Alors qu’il s’agissait au départ d’un conflit plutôt politique dominé par la notion d’un nationalisme arabe luttant pour la liberté face à un Israël qui est un suppôt du colonialisme. Pour les Arabes, il s’agissait pratiquement de restituer aux Palestiniens leurs territoires usurpés en 1948. Certes, la dimension confessionnelle a toujours existé et surtout du côté israélien. Israël s’est toujours présenté comme un Etat juif, selon les théories sionistes. Et aujourd’hui d’ailleurs, alors que l’extrême-droite a pris le gouvernail, la chose a pris une allure officielle. Le premier ministre israélien, Benyamin Netanyahu, insiste sur le statut juif de l’Etat d’Israël, de quoi faire des Palestiniens qui y résident, des descendants des Palestiniens de 1948, des citoyens de seconde zone.
On peut donc dire que cet aspect a été mis en forme dès l’incendie du 21 août 1969. Œuvre d’un illuminé comme l’a prétendu Israël, il est venu néanmoins concrétiser les conceptions de l’establishment israélien. Comme le souligne le journaliste René Naba dans une étude sur la question, l’incendie est intervenu deux ans après la guerre de juin 1967. Israël au cours de cette vaste agression avait occupé le Sinaï, le Golan et surtout la Cisjordanie et Jérusalem-Est, ce qui restait du territoire de la Palestine occupée en 1948. Déjà les scènes hystériques, dont ont fait preuve de nombreux soldats israéliens lorsqu’ils se sont trouvés sur l’esplanade des Mosquées, témoignaient de ce qui allait venir. Désormais Jérusalem-Est, Al-Qods, allait devenir au cœur d’un différend religieux. Du côté arabe, juin 1967 était déjà une vraie humiliation. Et l’incendie « va servir de détonateur à la résurgence du sentiment religieux dans l’espace arabo-musulman, avec pour inéluctable conséquence la marginalisation progressive du nationalisme arabe, le fer de lance de la revendication indépendantiste de la période post-coloniale », estime Naba.

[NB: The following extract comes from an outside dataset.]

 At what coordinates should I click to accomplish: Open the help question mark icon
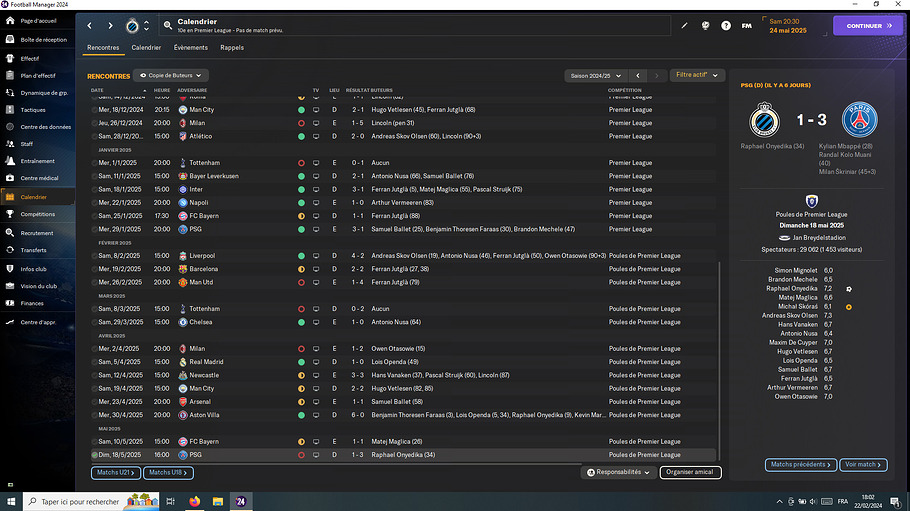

Et on a vu après l’incendie toute une mobilisation du monde musulman, qui, en dépit de son soutien passé aux Arabes dans leur lutte pour récupérer leur territoire, restait quand même assez passif pour ne pas dire indifférent. Ceci a donné lieu au premier sommet islamique le 1er septembre 1969, à Rabat, sous l’égide des monarques arabes proaméricains, Fayçal de l’Arabie saoudite et Hassan II du Maroc, épaulés en la circonstance par le Chah d’Iran Reza Pahlévi et le Pakistan, le plus grand état islamique après l’Indonésie et une des grandes puissances militaires d’Asie. René Naba souligne à juste titre que « l’acte de naissance de l’islamisme politique, une date fondatrice de l’histoire de la sphère arabo-musulmane », date de l’incendie.

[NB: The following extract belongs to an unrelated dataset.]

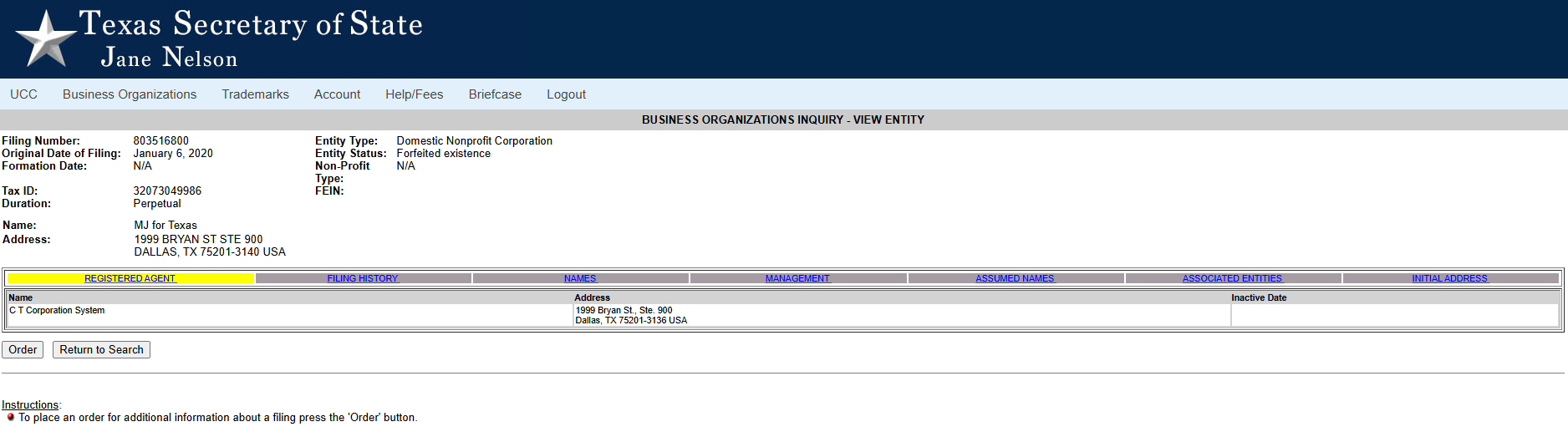
Task: Select the Registered Agent tab
Action: [x=130, y=278]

De plus, il est bien à noter que l’exploitation de la religion à des fins politiques s’est manifestée à cette époque dans le contexte de la guerre froide. L’Amérique, la première, a mobilisé le facteur religieux pour combattre l’Union soviétique, que ce soit en Europe de l’Est ou plus tard en Afghanistan. Et d’ailleurs même avant 1967, l’Amérique a fait répandre comme instrument de propagande anti-nasserienne, la lutte contre l’athéisme. Les talibans ne sont-ils pas un produit du far west qui s’est retourné contre lui ? Israël aussi a voulu favoriser le religieux contre l’OLP et le Hamas auparavant conçu comme un mouvement de bienfaisance a été bien toléré au départ, croyant détourner les Palestiniens de leurs revendications politiques.
A présent cet aspect s’exacerbe de plus en plus et Israël joue toujours avec le feu.